We then went inside the clubhouse, where player after player told us how Hillman had come in after the game to talk to them. Well, of course he did. I never even understood WHY Hillman would tell us that he had not. How was that supposed to make him look better? I mean, shouldn't a manager talk to his players after they get no-hit? But Hillman never found his voice or his confidence. He had the best of intentions and a tremendous work ethic. But, in the end, he just didn't know.

* * *

When a manager gets fired, a team almost always hires the exact opposite ... and so the Royals hired Ned Yost to fill in. Yost has plenty of experience -- he played parts of six seasons, was bullpen coach for some great Atlanta teams in the 1990s and was manager of the Brewers for six seasons.
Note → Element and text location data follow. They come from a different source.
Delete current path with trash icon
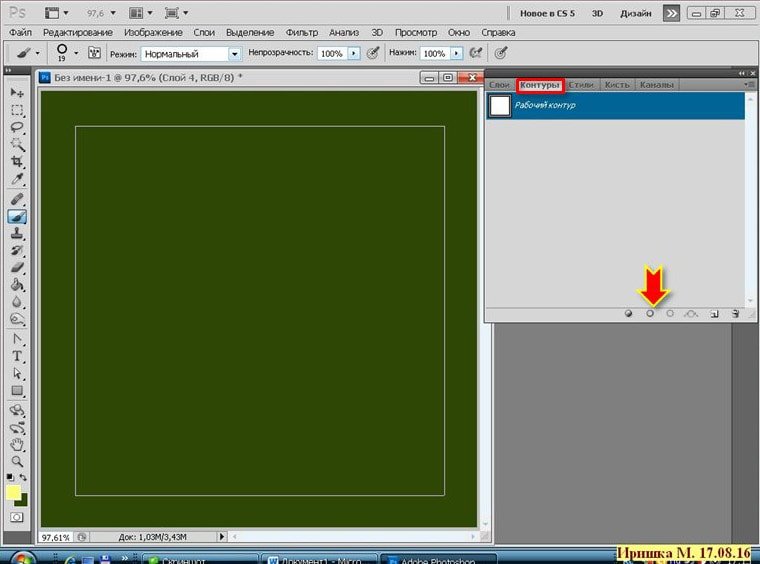This screenshot has height=564, width=760. click(x=735, y=313)
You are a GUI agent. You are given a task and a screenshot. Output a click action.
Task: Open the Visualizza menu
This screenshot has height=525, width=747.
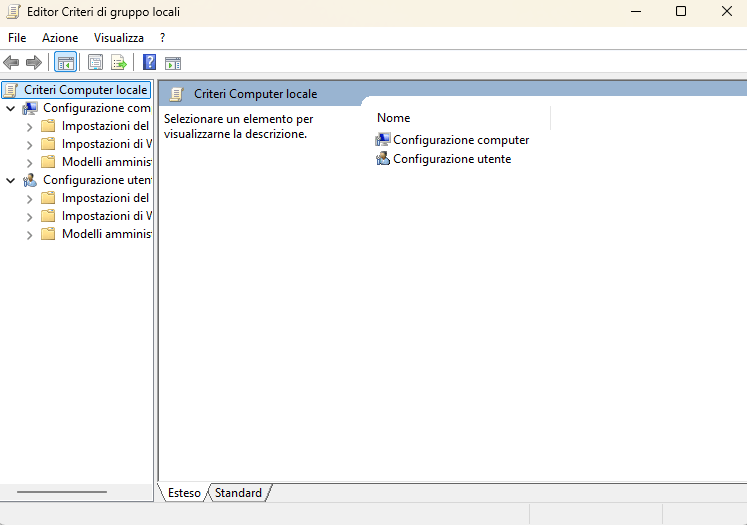[119, 37]
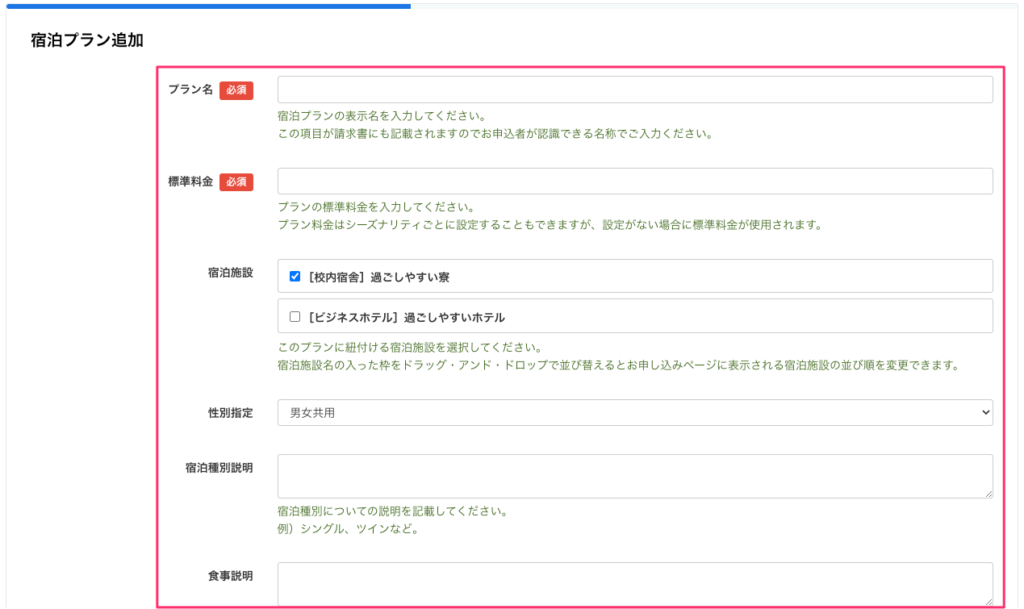Open the 性別指定 dropdown showing 男女共用
This screenshot has width=1024, height=609.
point(634,412)
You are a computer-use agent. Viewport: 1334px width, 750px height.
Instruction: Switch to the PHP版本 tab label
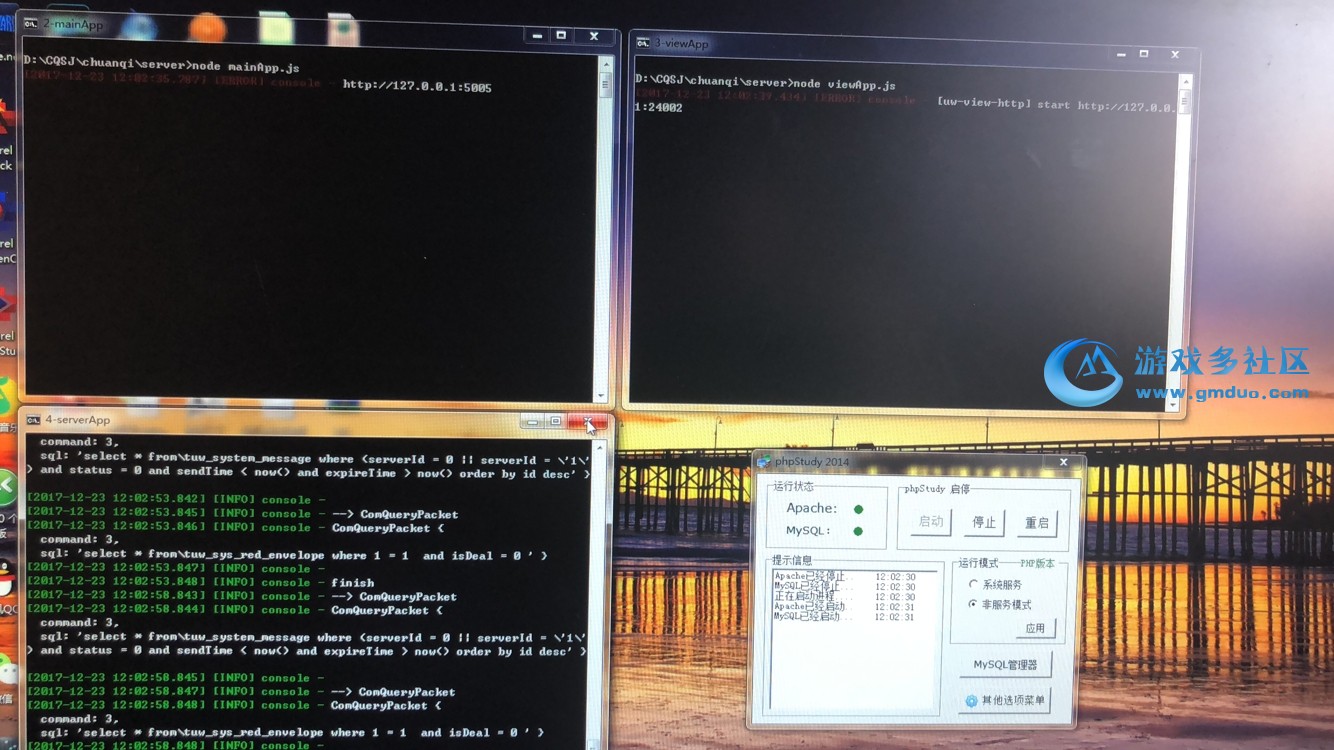pyautogui.click(x=1037, y=564)
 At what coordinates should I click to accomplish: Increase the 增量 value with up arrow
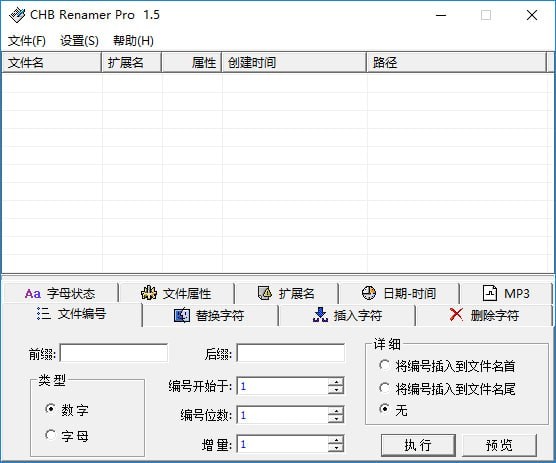point(336,440)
His managerial experience was mixed -- he seemed to lose it as the Brewers vainly tried to hold off the Cubs, and he was fired the next year in the middle of a pennant race. There seems to be a long line of players who did not like Yost, and some who got better on his watch, but the point seems to be that, unlike Hillman, he certainly understands the inner workings of a big league baseball team. And for now, that's what matters in Kansas City.

Hillman went out gracefully, as you might expect from a class person. He was fired before Thursday's game, but he managed anyway. The firing was not announced until after the game but, looking back at snippets they showed on TV of the pregame press conference, he seemed more relaxed than I have seen in a long time. It's funny, I think he would probably make for a pretty good managerial candidate NOW that he has been through all this. He still has all of the positives that he always had as a baseball man -- smart, loyal, committed and so on -- and now he has a much better understanding of what the job is all about. He probably will get coaching offers. And he probably will think an awful lot about what he has learned.

And the Royals? Well, make no mistake, the big reason they have lost the last three years is not because of Hillman, it is because they are a bad baseball team. They are a team with a dull lineup filled with old guys, a last-in-ERA pitching staff overflowing with underachieving young starters, and a mess of a bullpen. There's no magical solution here. Yost may give the team a boost, he may not, but when it wears off, this is a 90-loss team waiting to lose 90 games. Their future is in the future, built around a handful of young players in the big leagues and minor league prospects who, at least for the time being, look promising. In the meantime, this is a Royals team that no longer looks young or bold like it did when it hired Hillman not so long ago.